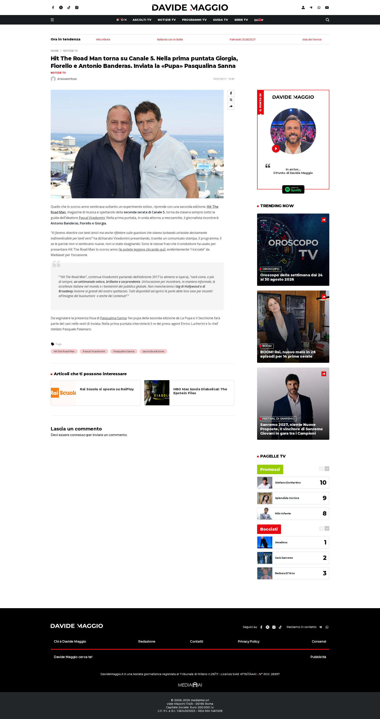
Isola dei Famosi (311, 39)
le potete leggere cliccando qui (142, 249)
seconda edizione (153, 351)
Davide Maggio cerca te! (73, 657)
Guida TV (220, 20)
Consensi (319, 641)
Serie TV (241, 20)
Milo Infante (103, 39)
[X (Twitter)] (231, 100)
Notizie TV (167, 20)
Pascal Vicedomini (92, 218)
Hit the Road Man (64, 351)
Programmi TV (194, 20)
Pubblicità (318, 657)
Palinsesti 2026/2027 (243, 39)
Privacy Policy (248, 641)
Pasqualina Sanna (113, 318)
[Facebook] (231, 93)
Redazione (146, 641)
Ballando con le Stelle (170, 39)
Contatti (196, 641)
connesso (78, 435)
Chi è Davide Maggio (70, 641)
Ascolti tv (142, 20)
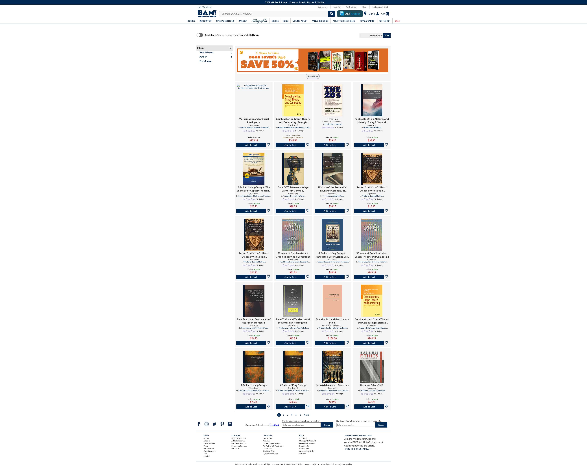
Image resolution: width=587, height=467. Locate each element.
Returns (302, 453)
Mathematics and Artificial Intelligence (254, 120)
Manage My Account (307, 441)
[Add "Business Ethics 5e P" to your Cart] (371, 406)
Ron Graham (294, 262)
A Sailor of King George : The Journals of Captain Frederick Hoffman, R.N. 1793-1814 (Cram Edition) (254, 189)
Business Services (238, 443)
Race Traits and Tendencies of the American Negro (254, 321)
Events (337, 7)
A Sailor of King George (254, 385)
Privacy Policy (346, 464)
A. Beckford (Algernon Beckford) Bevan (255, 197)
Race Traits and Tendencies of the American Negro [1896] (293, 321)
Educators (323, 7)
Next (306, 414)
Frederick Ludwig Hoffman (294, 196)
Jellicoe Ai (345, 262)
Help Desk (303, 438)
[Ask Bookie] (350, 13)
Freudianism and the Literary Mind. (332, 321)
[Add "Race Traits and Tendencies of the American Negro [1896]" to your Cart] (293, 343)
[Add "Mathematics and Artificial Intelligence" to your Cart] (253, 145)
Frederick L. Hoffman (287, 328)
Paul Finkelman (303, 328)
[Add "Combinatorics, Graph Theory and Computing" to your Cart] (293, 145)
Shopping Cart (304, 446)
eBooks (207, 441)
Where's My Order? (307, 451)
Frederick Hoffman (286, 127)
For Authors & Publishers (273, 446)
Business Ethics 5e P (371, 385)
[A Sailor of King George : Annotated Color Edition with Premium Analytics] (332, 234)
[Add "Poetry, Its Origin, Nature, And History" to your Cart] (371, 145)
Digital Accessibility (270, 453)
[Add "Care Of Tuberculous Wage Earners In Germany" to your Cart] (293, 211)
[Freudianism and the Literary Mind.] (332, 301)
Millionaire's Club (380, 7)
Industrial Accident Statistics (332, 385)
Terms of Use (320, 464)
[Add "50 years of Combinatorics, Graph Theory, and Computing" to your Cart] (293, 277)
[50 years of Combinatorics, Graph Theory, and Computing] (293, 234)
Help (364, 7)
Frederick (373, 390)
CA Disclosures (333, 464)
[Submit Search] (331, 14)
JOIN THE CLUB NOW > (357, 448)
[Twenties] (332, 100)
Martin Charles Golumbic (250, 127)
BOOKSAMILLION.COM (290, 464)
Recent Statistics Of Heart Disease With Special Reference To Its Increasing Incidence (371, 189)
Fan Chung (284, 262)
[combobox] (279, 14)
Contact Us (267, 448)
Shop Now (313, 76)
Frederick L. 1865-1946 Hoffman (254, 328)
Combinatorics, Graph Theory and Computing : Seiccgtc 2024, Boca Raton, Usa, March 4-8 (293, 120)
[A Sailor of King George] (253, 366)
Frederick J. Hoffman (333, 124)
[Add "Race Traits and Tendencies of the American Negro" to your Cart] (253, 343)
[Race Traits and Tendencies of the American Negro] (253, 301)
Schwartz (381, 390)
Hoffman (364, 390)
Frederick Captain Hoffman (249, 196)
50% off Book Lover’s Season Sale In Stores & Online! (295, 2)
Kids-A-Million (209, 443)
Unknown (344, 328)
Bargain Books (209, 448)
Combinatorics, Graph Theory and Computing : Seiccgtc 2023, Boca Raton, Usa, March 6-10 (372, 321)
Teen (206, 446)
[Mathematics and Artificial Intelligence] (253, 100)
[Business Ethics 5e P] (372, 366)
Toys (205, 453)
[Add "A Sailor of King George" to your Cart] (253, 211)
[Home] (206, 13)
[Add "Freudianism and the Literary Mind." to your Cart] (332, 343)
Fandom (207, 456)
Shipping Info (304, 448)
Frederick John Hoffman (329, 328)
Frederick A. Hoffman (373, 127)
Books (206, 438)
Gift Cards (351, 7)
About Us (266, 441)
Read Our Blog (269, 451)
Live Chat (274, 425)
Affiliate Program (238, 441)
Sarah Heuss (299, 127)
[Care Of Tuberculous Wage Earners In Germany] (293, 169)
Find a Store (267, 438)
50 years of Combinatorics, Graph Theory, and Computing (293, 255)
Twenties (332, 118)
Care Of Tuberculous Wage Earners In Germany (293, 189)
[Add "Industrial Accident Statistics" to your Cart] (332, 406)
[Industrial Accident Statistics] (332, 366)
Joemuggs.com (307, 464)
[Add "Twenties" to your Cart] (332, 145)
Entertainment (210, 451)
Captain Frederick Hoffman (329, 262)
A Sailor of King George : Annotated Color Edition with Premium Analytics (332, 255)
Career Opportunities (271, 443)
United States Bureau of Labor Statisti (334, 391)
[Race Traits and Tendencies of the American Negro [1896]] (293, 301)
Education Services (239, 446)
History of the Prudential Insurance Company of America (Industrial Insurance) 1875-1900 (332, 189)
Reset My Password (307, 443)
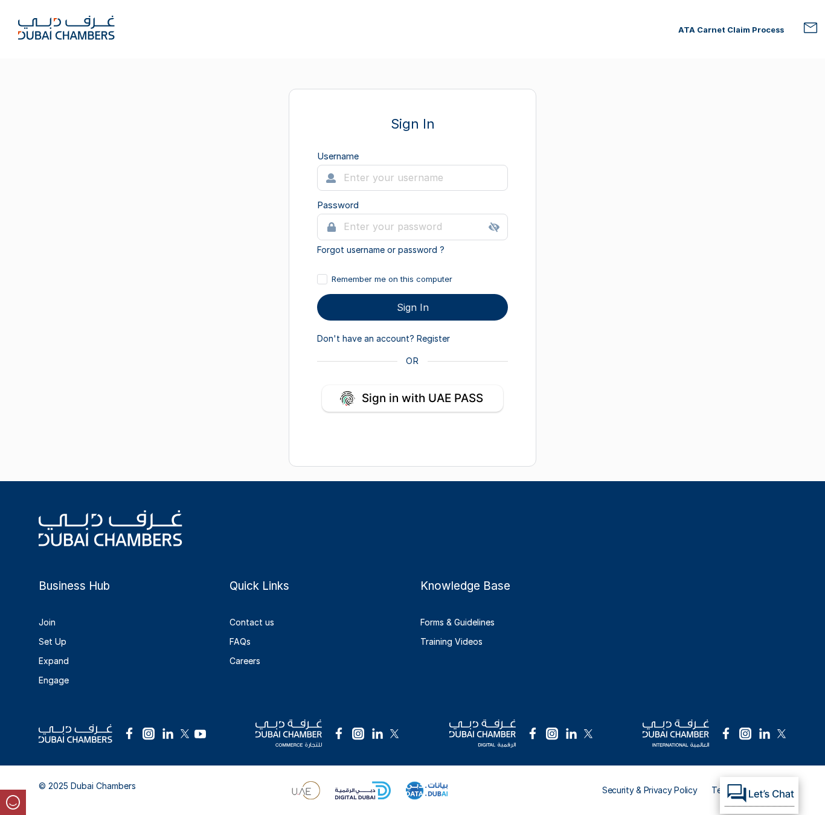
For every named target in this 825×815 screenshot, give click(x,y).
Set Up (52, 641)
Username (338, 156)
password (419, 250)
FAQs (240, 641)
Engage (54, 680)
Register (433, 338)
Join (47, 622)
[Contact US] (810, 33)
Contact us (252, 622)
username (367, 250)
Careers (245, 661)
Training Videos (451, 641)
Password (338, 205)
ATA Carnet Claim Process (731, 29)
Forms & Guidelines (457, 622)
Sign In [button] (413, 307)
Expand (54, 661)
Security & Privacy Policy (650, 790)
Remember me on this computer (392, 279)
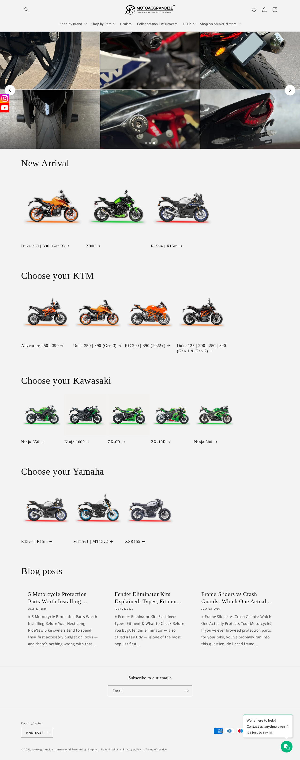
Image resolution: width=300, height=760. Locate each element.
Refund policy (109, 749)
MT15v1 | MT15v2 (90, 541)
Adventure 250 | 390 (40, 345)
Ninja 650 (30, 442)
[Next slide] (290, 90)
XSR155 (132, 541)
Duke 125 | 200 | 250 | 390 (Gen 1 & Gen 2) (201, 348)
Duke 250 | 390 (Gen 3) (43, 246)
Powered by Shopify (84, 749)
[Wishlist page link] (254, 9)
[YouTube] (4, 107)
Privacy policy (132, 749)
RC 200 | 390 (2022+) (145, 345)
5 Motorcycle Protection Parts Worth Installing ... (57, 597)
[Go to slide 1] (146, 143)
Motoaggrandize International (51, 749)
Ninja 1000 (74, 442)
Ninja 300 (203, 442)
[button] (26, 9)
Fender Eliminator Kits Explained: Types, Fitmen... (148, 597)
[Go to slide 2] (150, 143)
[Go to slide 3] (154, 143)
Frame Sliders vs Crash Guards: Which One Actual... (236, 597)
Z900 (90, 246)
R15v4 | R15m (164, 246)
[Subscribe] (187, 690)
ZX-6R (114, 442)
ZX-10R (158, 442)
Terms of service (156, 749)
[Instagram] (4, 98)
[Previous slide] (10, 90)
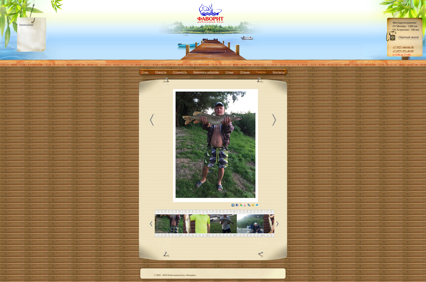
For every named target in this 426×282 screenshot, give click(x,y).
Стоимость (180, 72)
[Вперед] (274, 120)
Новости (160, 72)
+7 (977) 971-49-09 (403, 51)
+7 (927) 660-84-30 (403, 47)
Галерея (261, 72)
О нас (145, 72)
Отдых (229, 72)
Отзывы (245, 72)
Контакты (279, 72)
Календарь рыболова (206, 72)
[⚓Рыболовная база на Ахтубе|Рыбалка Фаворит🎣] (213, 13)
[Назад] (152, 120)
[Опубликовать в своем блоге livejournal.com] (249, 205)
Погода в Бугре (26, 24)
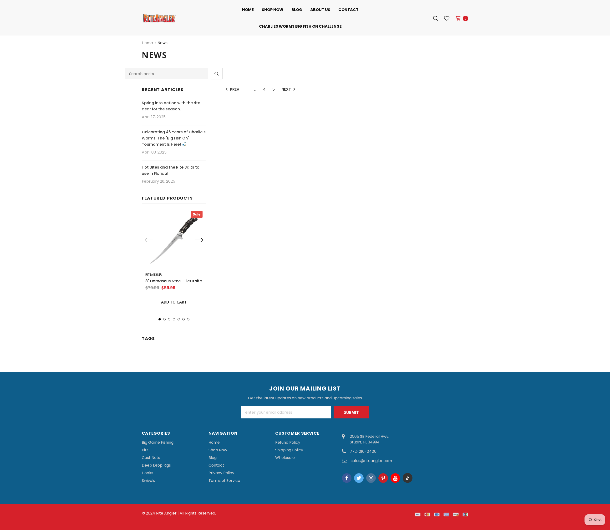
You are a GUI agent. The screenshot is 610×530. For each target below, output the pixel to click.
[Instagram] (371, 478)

....

- What to do
Arrange the part of the material that opens with the line containing "[combobox] (279, 14)" and closes with the line containing "[A Sailor of King George] (253, 366)" as a Markdown table with the columns Row and Line, numbering each row and leaving out any blank lines.

- Correct response
| Row | Line |
|---|---|
| 1 | [combobox] (279, 14) |
| 2 | Contact Us (267, 448) |
| 3 | Shop Now (313, 76) |
| 4 | Frederick L. 1865-1946 Hoffman (254, 328) |
| 5 | Combinatorics, Graph Theory and Computing : Seiccgtc 2024, Boca Raton, Usa, March 4-8 (293, 120) |
| 6 | [A Sailor of King George] (253, 366) |